Make 500mL YE with 10g agar and autoclave. Add 10mL adenine 50x and
5mL uracil 100x when solution
cooled down to 50-60 degrees. In the meantime, prepare stock for antibiotics at 1000x--G418 (60ug/mL) and
cycloheximide (10ug/mL) can be dissolved in sterile distilled water while anisomycin (20ug/mL) requires 50%
sterile distilled water and 50% absolute ethanol for it to dissolve. Using 50mL centrifuge tubes, mix 10uL in
40mL YES and pour (1 plate requiring 20mL).
Also, the cells must be grown in 2mL YES overnight by shaking for the following day.

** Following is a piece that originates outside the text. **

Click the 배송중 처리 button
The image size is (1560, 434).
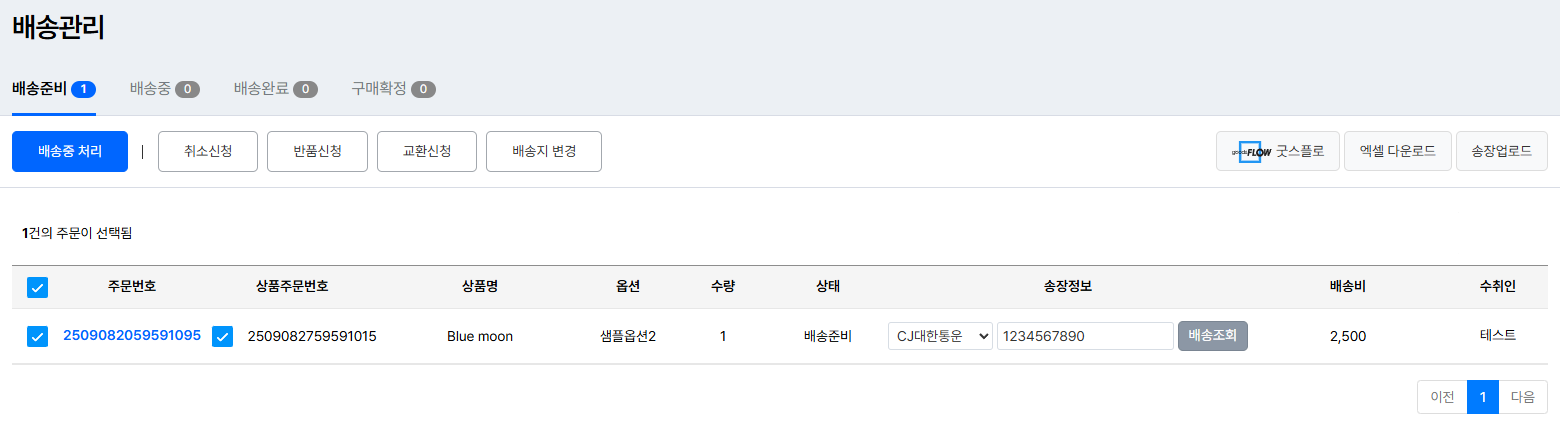(70, 152)
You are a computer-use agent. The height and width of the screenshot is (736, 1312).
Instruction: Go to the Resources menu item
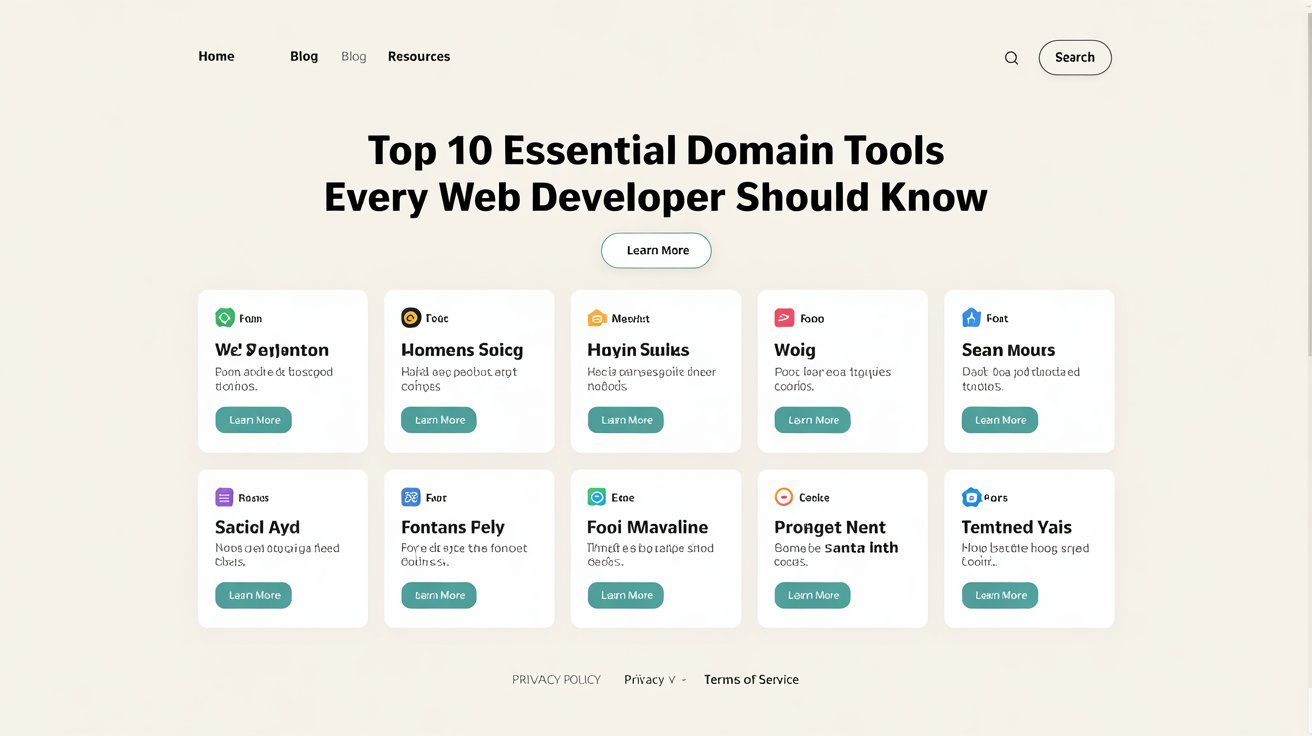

When the plates are ready the next day, serial 5-fold dilutions are
spotted onto the plates in this order (32,000 cells,
6,250 cells, 1,250 cells, 250 cells, 50 cells, and 10 cells) in order to check antibiotic sensitivity. 5uL is sufficient for
each spot and since 32,000 cells/5uL, 6,400,000 cells/1mL. Use the hemacytometer to count the cells and then
multiply that number by 10^4 and then again by 200. Use this number to figure out the ratio at which the original
cells must be diluted. Using this as the initial 32,000 cells, dilute accordingly and then spot them onto the plates.